Guardsman Bass wrote:
The Abrasax Sister paid the bounty hunters in the stuff IIRC, so it may just be incredibly expensive - so expensive that ordinary people don't get to use it that often, or in much quantity. Stinger mentions in his first fist-fight with Caine that he hasn't had any in years. Seems politically unstable to me if only the elites are living forever, but who knows?
Only the elites live forever, but they can buy off most everyone with a few more lifetimes.
The bounty hunters got, what, 8 canisters? That's *probably* several hundred years of life there. Less if they sell one or two and really live it up.

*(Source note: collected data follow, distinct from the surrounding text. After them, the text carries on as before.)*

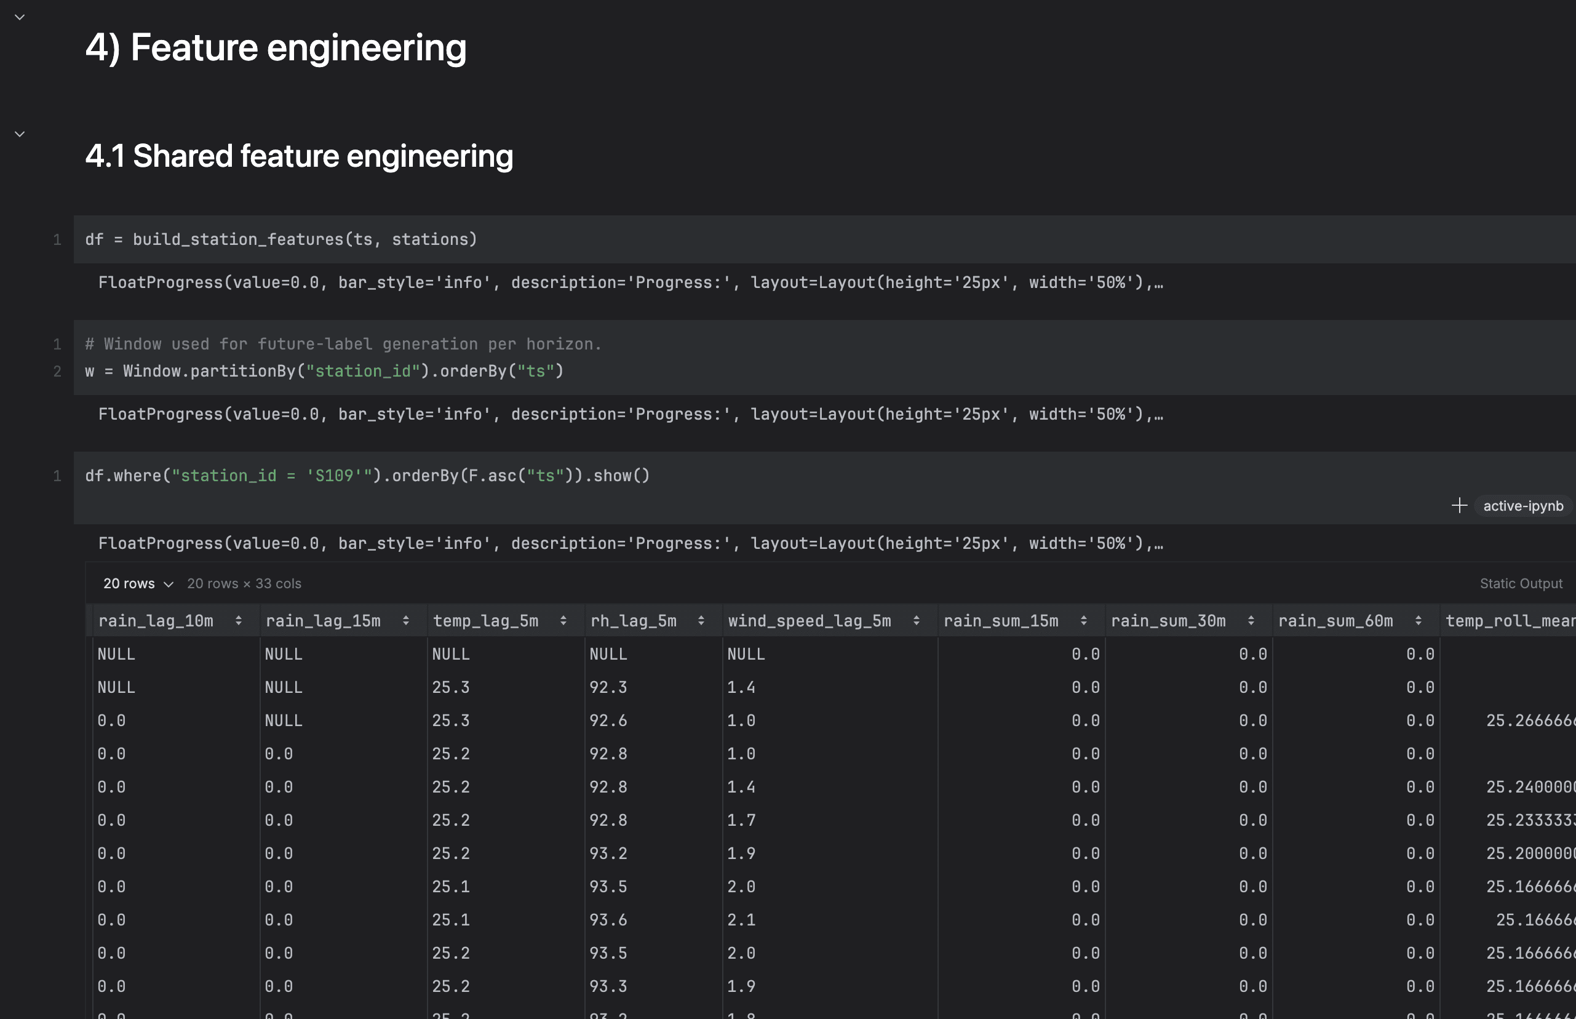The image size is (1576, 1019).
Task: Click the plus icon next to active-ipynb tag
Action: tap(1460, 506)
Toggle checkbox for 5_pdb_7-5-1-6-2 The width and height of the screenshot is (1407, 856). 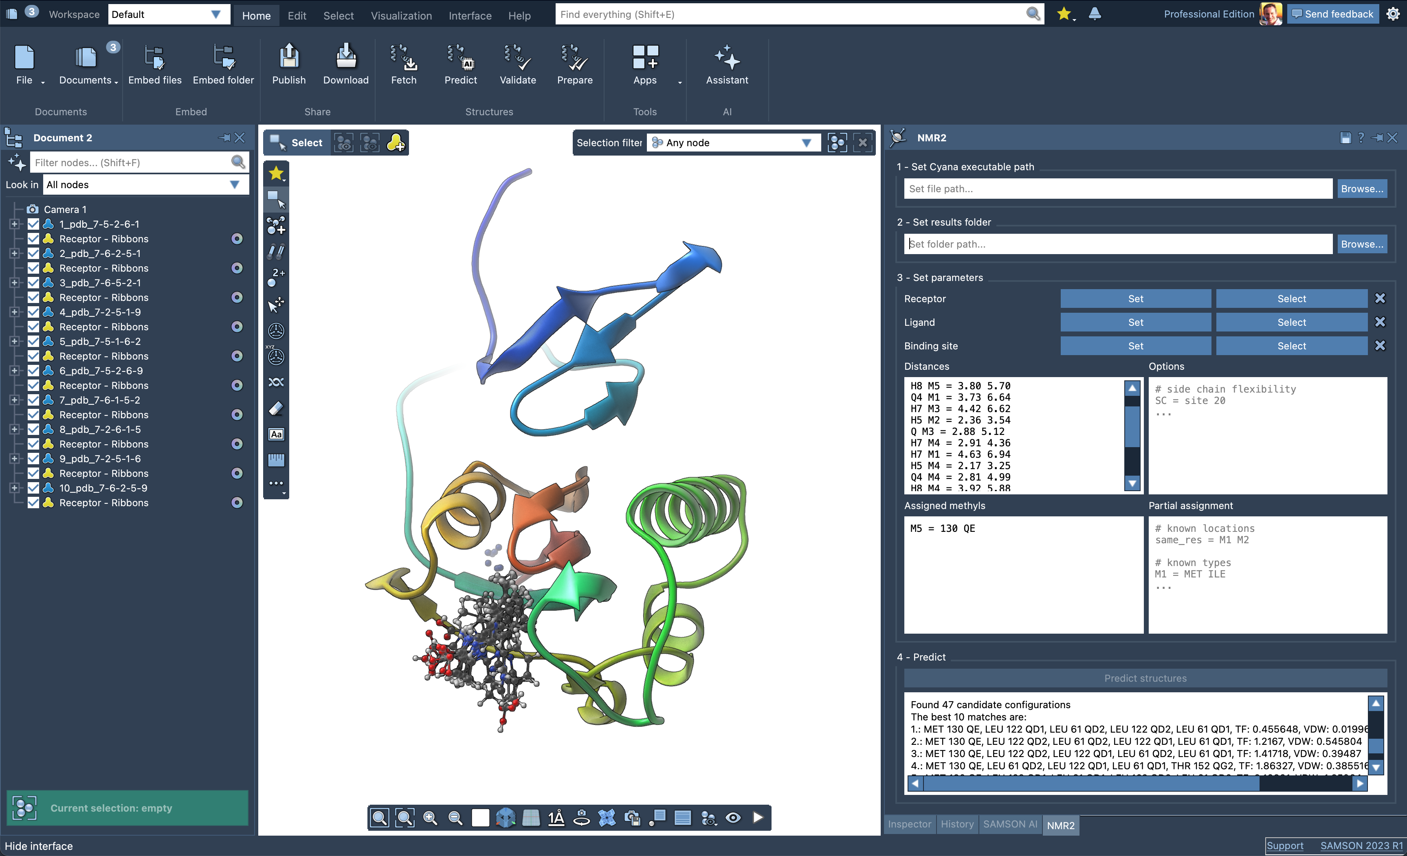[33, 341]
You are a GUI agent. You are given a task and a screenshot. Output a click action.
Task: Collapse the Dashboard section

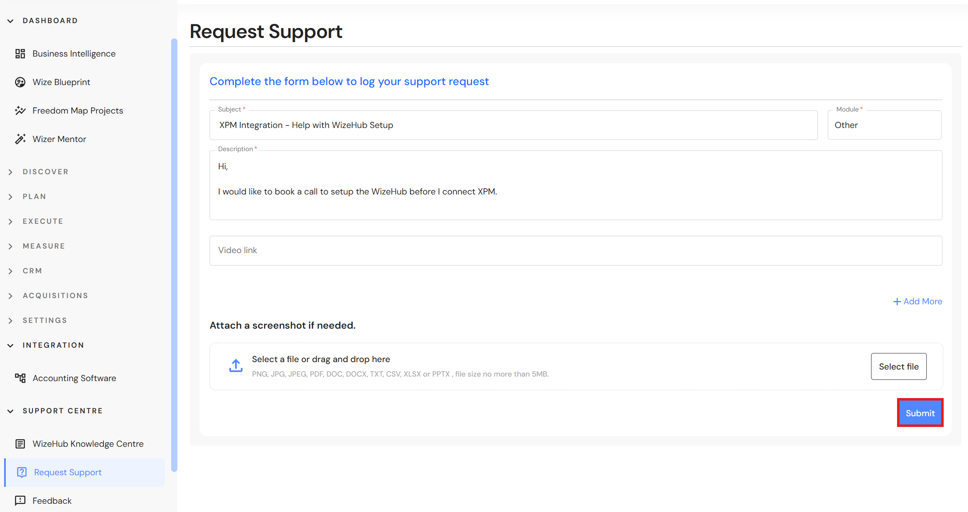coord(11,21)
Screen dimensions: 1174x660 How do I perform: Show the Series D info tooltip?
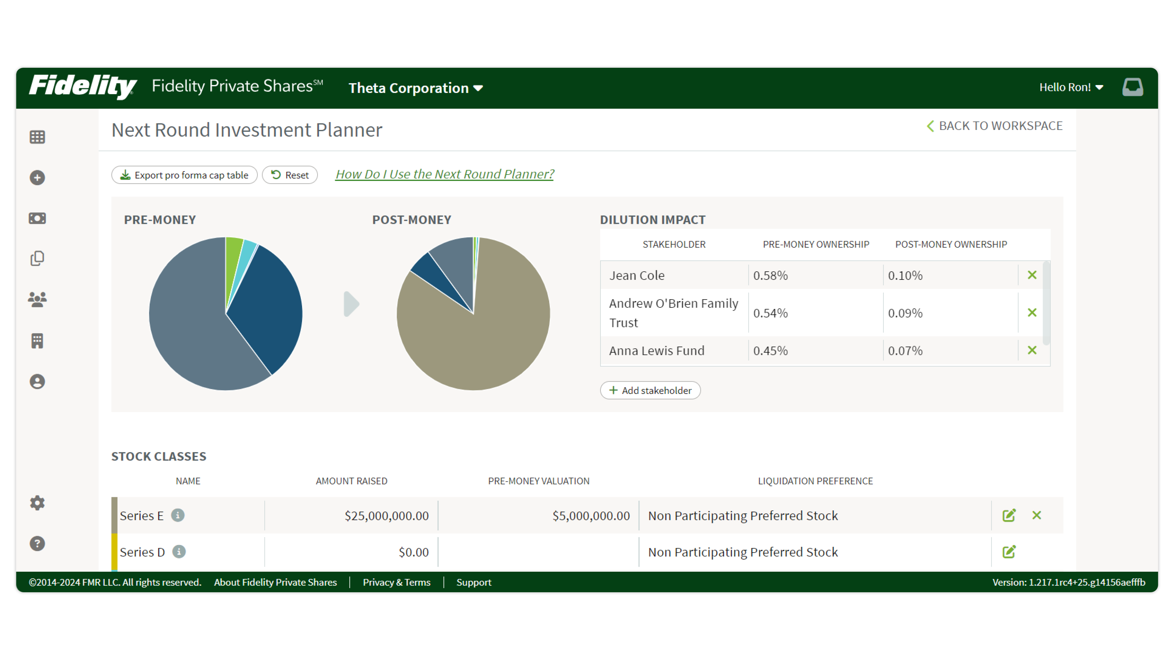[179, 552]
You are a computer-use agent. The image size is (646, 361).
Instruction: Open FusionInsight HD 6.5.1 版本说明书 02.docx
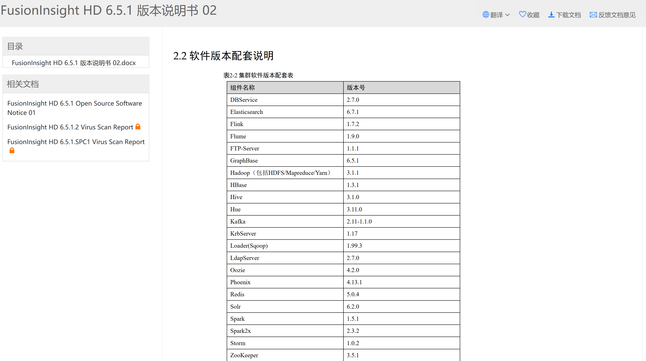point(73,63)
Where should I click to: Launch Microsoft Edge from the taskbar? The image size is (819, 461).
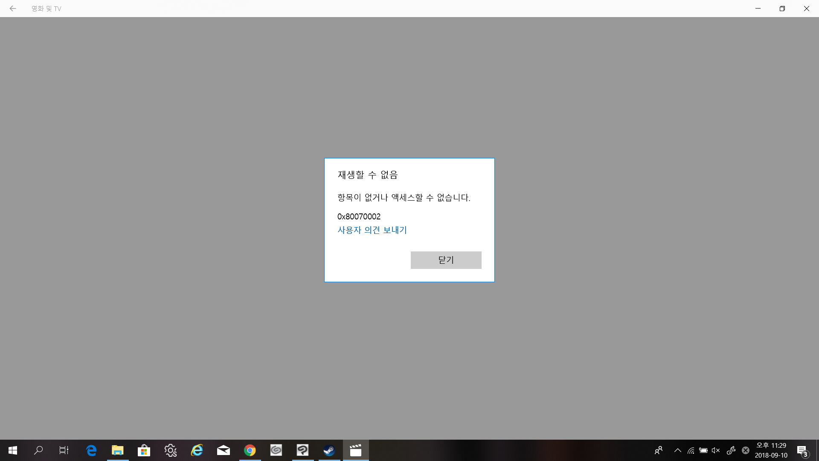[x=91, y=450]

And it's not like they're holding it back for kicks (though sometimes for profit), it's a limited resource and a revolution wouldn't change that, though it may change who's the elite. Hm, it'd be interesting if there were multiple times in the past when there were revolutions, not to stop the process, but to change who's on top and who can get the life from the royals.
Simon_Jester wrote:The idea works better as a thematic thing than as physical science- but frankly that's good enough for me. I mean, you can really see the whole thing as an explicit metaphor for capitalism, taken to its logical extreme. For that matter, some of the characters themselves take it as an explicit metaphor for capitalism in general. They actually come right out and say that the goal of this horrible pyramidal structure where the elite literally devour entire civilizations of the 'undeveloped' to prolong their own lives, after having procured every form of material wealth anyone could ever want, is... profit.
Yes, agreed!
I really liked it. The civilization is incredibly rich in everything we normally consider valuable - natural resources, technology, goods, services, advanced robots, etc. The only thing that's scarce is extra lifespan, and so naturally that becomes a foundation of immense wealth for anyone who can provide it. Capitalism in a civilization that most people would describe as "post-scarcity".
Quite. It leads to a setting with some very interesting implications.